● Task brief: Go through the listing and retype each line exactly.

● Records provided:

-*-*-

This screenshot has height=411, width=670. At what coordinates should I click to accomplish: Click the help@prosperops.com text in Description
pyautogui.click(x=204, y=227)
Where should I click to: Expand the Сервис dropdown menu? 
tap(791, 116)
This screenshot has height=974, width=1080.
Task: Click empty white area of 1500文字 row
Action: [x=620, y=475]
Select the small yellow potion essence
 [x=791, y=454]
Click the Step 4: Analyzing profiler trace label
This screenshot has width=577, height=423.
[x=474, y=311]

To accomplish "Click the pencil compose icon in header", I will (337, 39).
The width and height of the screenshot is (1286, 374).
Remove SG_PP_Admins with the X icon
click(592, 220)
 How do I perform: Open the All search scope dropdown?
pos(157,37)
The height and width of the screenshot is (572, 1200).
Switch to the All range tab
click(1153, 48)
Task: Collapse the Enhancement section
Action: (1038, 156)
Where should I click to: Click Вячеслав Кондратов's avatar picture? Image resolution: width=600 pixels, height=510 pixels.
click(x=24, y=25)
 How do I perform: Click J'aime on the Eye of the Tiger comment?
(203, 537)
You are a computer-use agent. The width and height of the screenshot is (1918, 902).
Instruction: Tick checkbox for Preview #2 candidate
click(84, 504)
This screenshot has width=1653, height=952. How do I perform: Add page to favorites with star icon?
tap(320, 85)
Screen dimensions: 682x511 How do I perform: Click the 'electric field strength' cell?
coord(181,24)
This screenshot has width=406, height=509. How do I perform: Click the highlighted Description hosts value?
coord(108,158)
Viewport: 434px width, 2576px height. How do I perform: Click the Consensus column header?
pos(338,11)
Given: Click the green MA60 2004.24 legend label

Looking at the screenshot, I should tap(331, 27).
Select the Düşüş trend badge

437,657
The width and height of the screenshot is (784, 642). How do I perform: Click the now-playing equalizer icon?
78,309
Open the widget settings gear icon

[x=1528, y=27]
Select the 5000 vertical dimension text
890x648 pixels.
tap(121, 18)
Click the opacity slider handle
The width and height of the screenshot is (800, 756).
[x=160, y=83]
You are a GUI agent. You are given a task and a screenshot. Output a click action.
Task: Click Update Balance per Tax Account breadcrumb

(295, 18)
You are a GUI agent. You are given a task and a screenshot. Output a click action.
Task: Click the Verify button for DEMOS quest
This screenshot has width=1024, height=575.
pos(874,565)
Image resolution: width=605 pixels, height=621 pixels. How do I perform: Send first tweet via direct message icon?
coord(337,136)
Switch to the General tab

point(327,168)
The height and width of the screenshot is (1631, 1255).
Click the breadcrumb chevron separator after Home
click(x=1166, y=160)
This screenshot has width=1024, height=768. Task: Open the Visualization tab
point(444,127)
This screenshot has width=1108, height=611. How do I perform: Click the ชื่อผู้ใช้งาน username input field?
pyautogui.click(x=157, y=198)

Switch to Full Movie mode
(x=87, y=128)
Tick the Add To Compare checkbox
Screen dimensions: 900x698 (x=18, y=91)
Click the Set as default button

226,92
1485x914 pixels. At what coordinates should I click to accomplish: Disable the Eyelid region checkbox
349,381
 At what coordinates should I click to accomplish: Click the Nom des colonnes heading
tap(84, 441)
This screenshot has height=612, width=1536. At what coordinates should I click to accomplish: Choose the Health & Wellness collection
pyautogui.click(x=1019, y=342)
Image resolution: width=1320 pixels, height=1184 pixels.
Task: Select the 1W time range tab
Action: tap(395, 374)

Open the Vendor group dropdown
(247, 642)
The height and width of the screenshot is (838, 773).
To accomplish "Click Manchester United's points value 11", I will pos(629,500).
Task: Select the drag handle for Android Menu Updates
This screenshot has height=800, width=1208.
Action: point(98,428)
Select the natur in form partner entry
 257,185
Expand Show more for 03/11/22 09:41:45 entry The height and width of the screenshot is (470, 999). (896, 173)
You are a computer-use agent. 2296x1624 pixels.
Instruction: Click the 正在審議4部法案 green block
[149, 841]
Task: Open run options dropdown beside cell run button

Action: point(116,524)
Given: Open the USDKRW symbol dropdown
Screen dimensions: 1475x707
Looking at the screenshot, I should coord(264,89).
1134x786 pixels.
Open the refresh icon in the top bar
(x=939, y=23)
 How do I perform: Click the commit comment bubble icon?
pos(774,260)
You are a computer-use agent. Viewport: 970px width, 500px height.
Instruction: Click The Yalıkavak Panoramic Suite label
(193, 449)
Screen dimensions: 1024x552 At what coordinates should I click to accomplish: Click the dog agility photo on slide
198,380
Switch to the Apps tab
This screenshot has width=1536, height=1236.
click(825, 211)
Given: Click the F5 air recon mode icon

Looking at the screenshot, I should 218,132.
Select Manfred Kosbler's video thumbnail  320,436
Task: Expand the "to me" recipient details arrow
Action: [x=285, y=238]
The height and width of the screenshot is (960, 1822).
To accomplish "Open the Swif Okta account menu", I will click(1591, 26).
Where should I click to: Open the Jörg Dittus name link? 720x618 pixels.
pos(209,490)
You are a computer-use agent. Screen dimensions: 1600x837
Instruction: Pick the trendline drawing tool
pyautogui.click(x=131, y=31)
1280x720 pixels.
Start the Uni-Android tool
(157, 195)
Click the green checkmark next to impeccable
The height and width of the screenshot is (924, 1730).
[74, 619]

-*-*-

● Finished task:
This screenshot has height=411, width=670. At what coordinates should I click to accomplish: Click the help@prosperops.com text in Description
pyautogui.click(x=204, y=227)
Where should I click to: Expand the Сервис dropdown menu? 
tap(791, 116)
This screenshot has height=974, width=1080.
Task: Click empty white area of 1500文字 row
Action: [x=620, y=475]
Select the small yellow potion essence
 [x=791, y=454]
Click the Step 4: Analyzing profiler trace label
This screenshot has width=577, height=423.
[x=474, y=311]

To accomplish "Click the pencil compose icon in header", I will (337, 39).
The width and height of the screenshot is (1286, 374).
Remove SG_PP_Admins with the X icon
click(592, 220)
 How do I perform: Open the All search scope dropdown?
pos(157,37)
The height and width of the screenshot is (572, 1200).
Switch to the All range tab
click(1153, 48)
Task: Collapse the Enhancement section
Action: (1038, 156)
Where should I click to: Click Вячеслав Кондратов's avatar picture? Image resolution: width=600 pixels, height=510 pixels.
click(x=24, y=25)
 How do I perform: Click J'aime on the Eye of the Tiger comment?
(203, 537)
You are a computer-use agent. The width and height of the screenshot is (1918, 902).
Instruction: Tick checkbox for Preview #2 candidate
click(84, 504)
This screenshot has width=1653, height=952. How do I perform: Add page to favorites with star icon?
tap(320, 85)
Screen dimensions: 682x511 How do I perform: Click the 'electric field strength' cell?
coord(181,24)
This screenshot has width=406, height=509. How do I perform: Click the highlighted Description hosts value?
coord(108,158)
Viewport: 434px width, 2576px height. How do I perform: Click the Consensus column header?
pos(338,11)
Given: Click the green MA60 2004.24 legend label

Looking at the screenshot, I should tap(331, 27).
Select the Düşüş trend badge

437,657
The width and height of the screenshot is (784, 642). How do I perform: Click the now-playing equalizer icon?
78,309
Open the widget settings gear icon

[x=1528, y=27]
Select the 5000 vertical dimension text
890x648 pixels.
tap(121, 18)
Click the opacity slider handle
The width and height of the screenshot is (800, 756).
[x=160, y=83]
You are a GUI agent. You are given a task and a screenshot. Output a click action.
Task: Click Update Balance per Tax Account breadcrumb

(295, 18)
You are a GUI agent. You are given a task and a screenshot. Output a click action.
Task: Click the Verify button for DEMOS quest
This screenshot has width=1024, height=575.
pos(874,565)
Image resolution: width=605 pixels, height=621 pixels. How do I perform: Send first tweet via direct message icon?
coord(337,136)
Switch to the General tab

point(327,168)
The height and width of the screenshot is (1631, 1255).
Click the breadcrumb chevron separator after Home
click(x=1166, y=160)
This screenshot has width=1024, height=768. Task: Open the Visualization tab
point(444,127)
This screenshot has width=1108, height=611. How do I perform: Click the ชื่อผู้ใช้งาน username input field?
pyautogui.click(x=157, y=198)

Switch to Full Movie mode
(x=87, y=128)
Tick the Add To Compare checkbox
Screen dimensions: 900x698 (x=18, y=91)
Click the Set as default button

226,92
1485x914 pixels. At what coordinates should I click to accomplish: Disable the Eyelid region checkbox
349,381
 At what coordinates should I click to accomplish: Click the Nom des colonnes heading
tap(84, 441)
This screenshot has height=612, width=1536. At what coordinates should I click to accomplish: Choose the Health & Wellness collection
pyautogui.click(x=1019, y=342)
Image resolution: width=1320 pixels, height=1184 pixels.
Task: Select the 1W time range tab
Action: tap(395, 374)

Open the Vendor group dropdown
(247, 642)
The height and width of the screenshot is (838, 773).
To accomplish "Click Manchester United's points value 11", I will pos(629,500).
Task: Select the drag handle for Android Menu Updates
This screenshot has height=800, width=1208.
Action: point(98,428)
Select the natur in form partner entry
 257,185
Expand Show more for 03/11/22 09:41:45 entry The height and width of the screenshot is (470, 999). (896, 173)
You are a computer-use agent. 2296x1624 pixels.
Instruction: Click the 正在審議4部法案 green block
[149, 841]
Task: Open run options dropdown beside cell run button

Action: point(116,524)
Given: Open the USDKRW symbol dropdown
Screen dimensions: 1475x707
Looking at the screenshot, I should coord(264,89).
1134x786 pixels.
Open the refresh icon in the top bar
(x=939, y=23)
 How do I perform: Click the commit comment bubble icon?
pos(774,260)
You are a computer-use agent. Viewport: 970px width, 500px height.
Instruction: Click The Yalıkavak Panoramic Suite label
(193, 449)
Screen dimensions: 1024x552 At what coordinates should I click to accomplish: Click the dog agility photo on slide
198,380
Switch to the Apps tab
This screenshot has width=1536, height=1236.
click(825, 211)
Given: Click the F5 air recon mode icon

Looking at the screenshot, I should 218,132.
Select Manfred Kosbler's video thumbnail  320,436
Task: Expand the "to me" recipient details arrow
Action: [x=285, y=238]
The height and width of the screenshot is (960, 1822).
To accomplish "Open the Swif Okta account menu", I will click(1591, 26).
Where should I click to: Open the Jörg Dittus name link? 720x618 pixels.
pos(209,490)
You are a computer-use agent. Screen dimensions: 1600x837
Instruction: Pick the trendline drawing tool
pyautogui.click(x=131, y=31)
1280x720 pixels.
Start the Uni-Android tool
(157, 195)
Click the green checkmark next to impeccable
The height and width of the screenshot is (924, 1730).
[74, 619]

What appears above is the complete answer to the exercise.